A Florida family known for its TikTok videos has come under fire for a “shoe hack” that many people felt put their oldest child in potential danger.
Recently, Ty and Haley Kelly posted a video showing how they were able to make their toddler son tall enough to ride the more adult thrill rides at the Disney theme parks.
The video, which can be seen in a full version below, shows the two parents gluing flip-flop bottoms to some shoes with already thick soles to help their 37-inch son look like he’s 38 inches tall, the minimum height requirement.
But while Ty Kelly calls the shoe-gluing the “ultimate theme park hack,” others felt that he, as one YouTuber commenter noted, seemed to care more “about a youtube video than your child’s safety.”
The video inspired clapbacks like this one from a woman who helpfully pointed out that height restrictions aren’t put on rides to “ruin your child’s day.”
Other people commenting on the couple’s YouTube page were also tough on them.
“Safety regulations are written in blood. In the case of amusement parks, that blood is the blood of young children. You’re not just putting your kid in danger, but the children of anyone foolish enough to try this,” one person wrote, while another called it “the dumbest idea EVER.”
Others pointed out that the “hack” could get some theme park employees fired on the spot if they let a child with altered shoes on a ride.
As Theme Park Insider Editor Robert Niles explained in 2018, height requirements on rides aren’t arbitrary.
“Height and other restrictions protect riders in case something goes wrong, such as the stopping on a safety brake or having to be evacuated,” he wrote. “In those, rare cases, people under the designated height can be at extreme risk.”
HuffPost reached out to Disney for comment, but did not immediately receive a response.
Ty Kelly was apparently miffed that people were questioning his parenting skills rather than praising his “ultimate theme park hack,” so he posted a video titled “Watch All The Way Through Please,” where he claimed the “hack” was faked.
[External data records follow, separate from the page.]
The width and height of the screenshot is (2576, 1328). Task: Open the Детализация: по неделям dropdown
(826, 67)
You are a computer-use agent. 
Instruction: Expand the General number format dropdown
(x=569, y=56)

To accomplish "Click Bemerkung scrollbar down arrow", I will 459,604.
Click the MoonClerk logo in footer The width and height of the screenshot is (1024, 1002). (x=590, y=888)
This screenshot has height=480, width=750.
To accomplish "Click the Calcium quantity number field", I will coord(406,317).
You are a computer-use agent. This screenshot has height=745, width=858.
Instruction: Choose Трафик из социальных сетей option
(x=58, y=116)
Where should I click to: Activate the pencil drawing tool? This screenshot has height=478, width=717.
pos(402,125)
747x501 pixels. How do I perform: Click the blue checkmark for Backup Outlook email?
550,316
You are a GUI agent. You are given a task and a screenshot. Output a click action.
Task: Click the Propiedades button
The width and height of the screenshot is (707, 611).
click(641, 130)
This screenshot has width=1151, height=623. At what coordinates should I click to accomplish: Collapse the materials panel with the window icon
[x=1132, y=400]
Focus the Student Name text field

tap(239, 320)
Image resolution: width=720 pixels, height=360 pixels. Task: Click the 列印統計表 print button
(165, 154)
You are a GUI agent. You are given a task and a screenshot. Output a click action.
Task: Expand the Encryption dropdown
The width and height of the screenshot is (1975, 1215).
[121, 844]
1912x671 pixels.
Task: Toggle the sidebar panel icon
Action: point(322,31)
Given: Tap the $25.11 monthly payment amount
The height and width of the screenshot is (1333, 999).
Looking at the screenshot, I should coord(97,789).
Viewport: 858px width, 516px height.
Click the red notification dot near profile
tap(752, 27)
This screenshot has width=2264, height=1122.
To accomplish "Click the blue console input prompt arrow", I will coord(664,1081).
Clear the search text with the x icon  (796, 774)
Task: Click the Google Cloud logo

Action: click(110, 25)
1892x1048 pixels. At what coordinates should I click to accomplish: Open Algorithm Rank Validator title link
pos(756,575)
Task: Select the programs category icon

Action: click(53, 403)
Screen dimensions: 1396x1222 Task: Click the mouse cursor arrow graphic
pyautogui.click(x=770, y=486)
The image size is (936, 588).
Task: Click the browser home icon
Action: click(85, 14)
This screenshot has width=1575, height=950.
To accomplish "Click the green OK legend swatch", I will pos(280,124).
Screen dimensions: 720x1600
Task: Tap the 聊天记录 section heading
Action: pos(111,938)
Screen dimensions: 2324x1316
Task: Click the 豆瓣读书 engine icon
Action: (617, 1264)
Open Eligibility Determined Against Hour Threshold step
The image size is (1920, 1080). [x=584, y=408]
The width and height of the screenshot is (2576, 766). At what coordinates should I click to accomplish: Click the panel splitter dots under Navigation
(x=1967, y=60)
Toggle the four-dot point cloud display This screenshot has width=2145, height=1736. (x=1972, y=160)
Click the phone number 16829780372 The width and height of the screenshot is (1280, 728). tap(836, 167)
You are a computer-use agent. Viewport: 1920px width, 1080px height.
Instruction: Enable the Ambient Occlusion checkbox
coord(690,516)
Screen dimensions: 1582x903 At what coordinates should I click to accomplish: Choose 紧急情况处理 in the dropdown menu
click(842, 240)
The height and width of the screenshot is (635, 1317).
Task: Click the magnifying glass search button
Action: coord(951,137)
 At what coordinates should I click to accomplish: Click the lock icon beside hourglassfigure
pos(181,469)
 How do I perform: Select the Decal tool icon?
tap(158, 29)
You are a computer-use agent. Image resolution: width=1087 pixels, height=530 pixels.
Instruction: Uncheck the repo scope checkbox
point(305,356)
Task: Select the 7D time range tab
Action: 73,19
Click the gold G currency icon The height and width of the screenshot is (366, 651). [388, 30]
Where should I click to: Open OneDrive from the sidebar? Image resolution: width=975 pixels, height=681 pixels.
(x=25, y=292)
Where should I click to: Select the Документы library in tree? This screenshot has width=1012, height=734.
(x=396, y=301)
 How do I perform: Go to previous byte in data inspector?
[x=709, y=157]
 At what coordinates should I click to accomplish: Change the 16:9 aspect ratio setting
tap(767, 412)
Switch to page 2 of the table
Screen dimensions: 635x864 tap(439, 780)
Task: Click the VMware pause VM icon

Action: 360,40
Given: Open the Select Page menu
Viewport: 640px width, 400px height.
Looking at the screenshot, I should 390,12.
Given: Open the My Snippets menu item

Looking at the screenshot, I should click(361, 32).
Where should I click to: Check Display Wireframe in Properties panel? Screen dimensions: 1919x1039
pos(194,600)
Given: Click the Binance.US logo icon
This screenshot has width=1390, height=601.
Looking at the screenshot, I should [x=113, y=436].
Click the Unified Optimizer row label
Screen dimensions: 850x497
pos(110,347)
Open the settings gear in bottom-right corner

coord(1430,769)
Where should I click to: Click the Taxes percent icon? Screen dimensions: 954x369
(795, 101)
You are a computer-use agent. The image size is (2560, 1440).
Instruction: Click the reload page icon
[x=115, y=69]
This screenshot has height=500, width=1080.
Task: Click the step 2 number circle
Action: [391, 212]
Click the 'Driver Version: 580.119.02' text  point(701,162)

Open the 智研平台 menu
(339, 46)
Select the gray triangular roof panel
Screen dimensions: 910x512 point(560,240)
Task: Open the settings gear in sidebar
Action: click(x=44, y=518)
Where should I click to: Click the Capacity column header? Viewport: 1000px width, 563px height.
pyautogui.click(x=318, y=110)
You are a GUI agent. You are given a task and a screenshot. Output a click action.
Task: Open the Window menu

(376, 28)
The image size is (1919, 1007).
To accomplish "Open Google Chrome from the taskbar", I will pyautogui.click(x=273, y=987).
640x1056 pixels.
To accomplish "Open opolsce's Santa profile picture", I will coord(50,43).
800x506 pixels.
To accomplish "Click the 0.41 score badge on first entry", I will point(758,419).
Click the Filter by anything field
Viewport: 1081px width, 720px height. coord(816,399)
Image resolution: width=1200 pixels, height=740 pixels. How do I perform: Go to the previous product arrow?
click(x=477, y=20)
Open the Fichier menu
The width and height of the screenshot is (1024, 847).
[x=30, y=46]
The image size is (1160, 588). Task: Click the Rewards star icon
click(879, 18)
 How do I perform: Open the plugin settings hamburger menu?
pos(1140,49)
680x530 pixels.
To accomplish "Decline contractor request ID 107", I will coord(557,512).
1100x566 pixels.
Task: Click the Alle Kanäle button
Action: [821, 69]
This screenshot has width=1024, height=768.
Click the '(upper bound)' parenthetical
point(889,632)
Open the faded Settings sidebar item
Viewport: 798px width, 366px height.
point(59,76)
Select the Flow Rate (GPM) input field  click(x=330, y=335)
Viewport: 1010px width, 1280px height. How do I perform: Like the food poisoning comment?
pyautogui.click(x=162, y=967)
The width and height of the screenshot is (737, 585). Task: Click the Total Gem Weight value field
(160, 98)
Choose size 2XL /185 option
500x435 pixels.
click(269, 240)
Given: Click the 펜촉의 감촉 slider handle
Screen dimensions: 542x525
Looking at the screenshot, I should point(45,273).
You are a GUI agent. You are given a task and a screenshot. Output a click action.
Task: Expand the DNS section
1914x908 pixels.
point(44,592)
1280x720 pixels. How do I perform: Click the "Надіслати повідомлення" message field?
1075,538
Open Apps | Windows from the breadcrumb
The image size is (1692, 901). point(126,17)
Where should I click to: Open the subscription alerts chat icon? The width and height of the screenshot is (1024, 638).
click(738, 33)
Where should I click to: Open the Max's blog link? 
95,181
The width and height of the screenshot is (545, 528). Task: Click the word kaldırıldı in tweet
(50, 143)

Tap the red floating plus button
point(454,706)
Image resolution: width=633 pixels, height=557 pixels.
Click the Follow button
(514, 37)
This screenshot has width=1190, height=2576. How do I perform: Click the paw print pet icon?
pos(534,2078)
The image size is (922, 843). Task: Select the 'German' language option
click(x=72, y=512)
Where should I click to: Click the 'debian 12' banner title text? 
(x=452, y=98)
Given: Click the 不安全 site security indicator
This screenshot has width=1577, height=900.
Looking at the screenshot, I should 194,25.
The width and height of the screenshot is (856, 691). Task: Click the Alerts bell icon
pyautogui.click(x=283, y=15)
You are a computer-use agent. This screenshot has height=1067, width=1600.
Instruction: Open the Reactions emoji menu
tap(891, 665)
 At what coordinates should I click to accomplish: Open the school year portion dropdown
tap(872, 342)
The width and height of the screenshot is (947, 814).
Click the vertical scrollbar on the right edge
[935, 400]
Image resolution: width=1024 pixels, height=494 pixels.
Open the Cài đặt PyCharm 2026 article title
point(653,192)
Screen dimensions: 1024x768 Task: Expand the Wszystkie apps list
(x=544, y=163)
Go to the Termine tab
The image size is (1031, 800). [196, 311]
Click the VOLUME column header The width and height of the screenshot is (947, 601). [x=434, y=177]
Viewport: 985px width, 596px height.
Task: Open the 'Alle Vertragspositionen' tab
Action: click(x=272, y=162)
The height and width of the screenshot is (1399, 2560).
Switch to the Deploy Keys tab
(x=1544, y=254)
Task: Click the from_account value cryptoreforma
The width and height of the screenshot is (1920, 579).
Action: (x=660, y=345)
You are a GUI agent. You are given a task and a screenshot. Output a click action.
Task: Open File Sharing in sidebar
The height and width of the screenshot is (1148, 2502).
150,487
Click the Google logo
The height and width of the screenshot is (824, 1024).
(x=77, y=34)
“I would never condone any other parent trying to put their kid on a ride that they aren’t tall enough for,” he said in the clip. “You don’t know what happened. In the video, you didn’t see him actually go on any rides.”
Kelly also claimed there was no need for shoes — since his son is actually tall enough for the rides. He didn’t acknowledge that someone viewing the first video without that additional context might take his advice at face value.
Based on the reactions of TikTok commenters, people weren’t particularly impressed.
“I cant believe you guys had the audacity to assume that what I said in the video was what I meant,” one commenter snarkily wrote.